Desde el antiguo Egipto, cuando las realizaban artesanalmente con cabello natural, pasando principalmente por actores, sacerdotes, personal de la realeza, incluso por las Geishas en Japón. Desde el Siglo I en Grecia o Roma, más tarde, la Iglesia luchó por eliminar su uso porque decía que tenían relación con la fiesta, pero no remitieron hasta la caída del Imperio Romano.
A partir del Siglo XVI se volvieron a poner de moda principalmente para disimular problemas de calvicie y para prevenir la tiña, los piojos y otras enfermedades frecuentes en aquellos tiempos.
Su mayor importancia llegó en los siglos XVII y XVIII no solo por la estética que querían los Reyes. La sífilis común en aquella época provocaba problemas de calvicie en algunas zonas, con las pelucas, se ocultaba ese problema, más tarde, terminaron por raparse la cabeza y cubrirla, por supuesto, con pelucas.

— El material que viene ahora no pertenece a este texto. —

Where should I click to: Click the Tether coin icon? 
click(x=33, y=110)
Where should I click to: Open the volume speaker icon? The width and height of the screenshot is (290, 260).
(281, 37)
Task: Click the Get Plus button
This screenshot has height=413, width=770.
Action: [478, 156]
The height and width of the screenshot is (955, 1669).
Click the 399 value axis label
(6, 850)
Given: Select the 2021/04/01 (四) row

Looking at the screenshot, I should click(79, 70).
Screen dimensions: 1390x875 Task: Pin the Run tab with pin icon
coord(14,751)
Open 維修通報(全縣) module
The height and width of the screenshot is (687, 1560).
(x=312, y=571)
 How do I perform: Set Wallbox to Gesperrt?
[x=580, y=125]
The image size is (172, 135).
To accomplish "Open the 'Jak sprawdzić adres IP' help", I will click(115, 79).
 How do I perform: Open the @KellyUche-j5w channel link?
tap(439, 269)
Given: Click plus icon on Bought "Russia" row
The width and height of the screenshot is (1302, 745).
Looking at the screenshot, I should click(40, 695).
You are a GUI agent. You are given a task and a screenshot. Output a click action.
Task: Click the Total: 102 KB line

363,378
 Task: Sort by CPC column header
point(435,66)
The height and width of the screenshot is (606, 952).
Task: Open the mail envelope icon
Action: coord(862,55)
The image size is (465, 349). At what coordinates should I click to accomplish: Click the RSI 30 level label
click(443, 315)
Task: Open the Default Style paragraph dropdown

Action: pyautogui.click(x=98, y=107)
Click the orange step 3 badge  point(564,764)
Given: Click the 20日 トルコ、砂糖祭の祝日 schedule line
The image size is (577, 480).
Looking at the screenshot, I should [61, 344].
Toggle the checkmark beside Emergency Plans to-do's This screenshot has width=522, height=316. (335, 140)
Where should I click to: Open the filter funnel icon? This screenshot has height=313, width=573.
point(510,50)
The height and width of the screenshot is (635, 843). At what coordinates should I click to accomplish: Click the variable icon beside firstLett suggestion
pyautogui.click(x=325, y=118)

En aquellas personas, cuando tenían cabellos espesos o largos, era muy difícil deshacerse de los piojos, por lo que usaban pelucas que permitían en casos extremos, hervirse para lograr matar a los piojos.
Las usaban tanto hombres como mujeres, éstas últimas, no solo por estética, sino también porque eran más fácil y cómodas de arreglar y peinar que sus propios cabellos. Las lavaban, las peinaban y por la noche al acostarse se las quitaban dejándolas bien reservadas, así, a la mañana siguiente, estaban listas para volver a usarlas y el peinado les duraba varios días.
Para darles ese color blanco característico, se empolvaban de manera profesional (cosa que era muy incómoda porque con sus grandes tamaños y para no manchar mucho, tenían que ir con la cabeza agachada en los carruajes), hasta que en la época georgiana en Inglaterra, el ministro comenzó a cobrar un impuesto para quien quisiera llevar una peluca empolvada, así que la gente lo hacía en su casa con cal o con harina.
De ahí, las pelucas han pasado por muchas modas, tipos y usos, hasta llegar a nuestros días.